Is there a general rule when to ask a question on the "Unix and Linux" StackExchange rather than on "serverfault"?
Or: When should questions in one of these two be migrated to the other one?
Is there a general rule when to ask a question on the "Unix and Linux" StackExchange rather than on "serverfault"?
Or: When should questions in one of these two be migrated to the other one?
(Note: I'm a UL mod, so when I say "we" I mean Unix and Linux Stack Exchange)
If it's a question about Unix and Linux and you don't want it, odds are we do; we're fairly inclusive. We have this same overlap problem with other sites, notably Ask Ubuntu, so here's what we do with them:
I generally apply the same logic to other sites, even if we haven't specifically talked about it. So we almost never migrate here (3 times in the last 3 months), because it's rare for someone to ask a sysadmin question that doesn't involve Unix or Linux. Similarly, we don't expect you to migrate Unix/Linux questions to us if they're on-topic here -- you should only migrate a question if SF isn't a good place for it, or the OP changes their mind and wants it somewhere else.
I'll also mention that one thing you shouldn't do (or encourage others to do) is cross-post. Sites differ on their tolerance for cross-posting; we usually close a question if we find out it was posted on multiple sites. Either pick a site, or tailor your question for the individual sites you're asking it on -- don't just copy/paste it to all the sites that sound relevant
There's inevitable overlap between U&L and SF. Generally, on the U&L side, we only migrate a question if it's definitely off-topic or if the asker agrees.
U&L generally isn't very strong on dedicated-server applications. For example only .6% of U&L's questions are about apache, contrasted with SF's >8%. U&L doesn't cater much for systems that people administrate through front-ends such as CPanel, usually we assume that a command line is available. Another kind of questions that will fare better on SF is practical performance questions (like this question which was migrated from U&L to SF).
A large class of questions that can be migrated to U&L is shell scripting questions. Some of these feel generic on SF, because the techniques involved aren't specific to system administration. The same goes for package management questions. As far as I remember, SF has a good track record for migrations to U&L, so if you keep doing more of the same, that's fine.
The main thing to keep in mind about U&L is that programming questions are off-topic. If someone posts a unix programming question on SF, migrate it to SO.
The community consensus seems to be that if it is clearly for production servers you are working on, it stays.

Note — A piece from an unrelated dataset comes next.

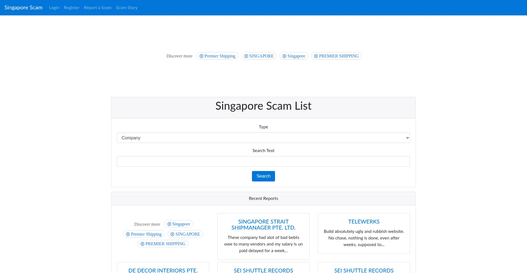Open the Type dropdown showing Company
Screen dimensions: 527x273
(x=263, y=138)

If it is a general Linux question, such as advanced find
wizardry, regardless of production-machine status it generally goes to U&L (or gets some flags to that effect).
Linux software, on the other hand, is another story entirely and generally is answered on a topic-by-topic basis.
Now, some questions can have a happy life on both sites since we have strong Linux users who answer questions both here and there. It is my opinion that such overlap is healthy, and not everything needs to be ruthlessly migrated to the other site.
U&L and SF should just be SF. Totally crazy splitting off some Qs to U&L.
Just creates confusion and makes SF less valuable to me as a sysop.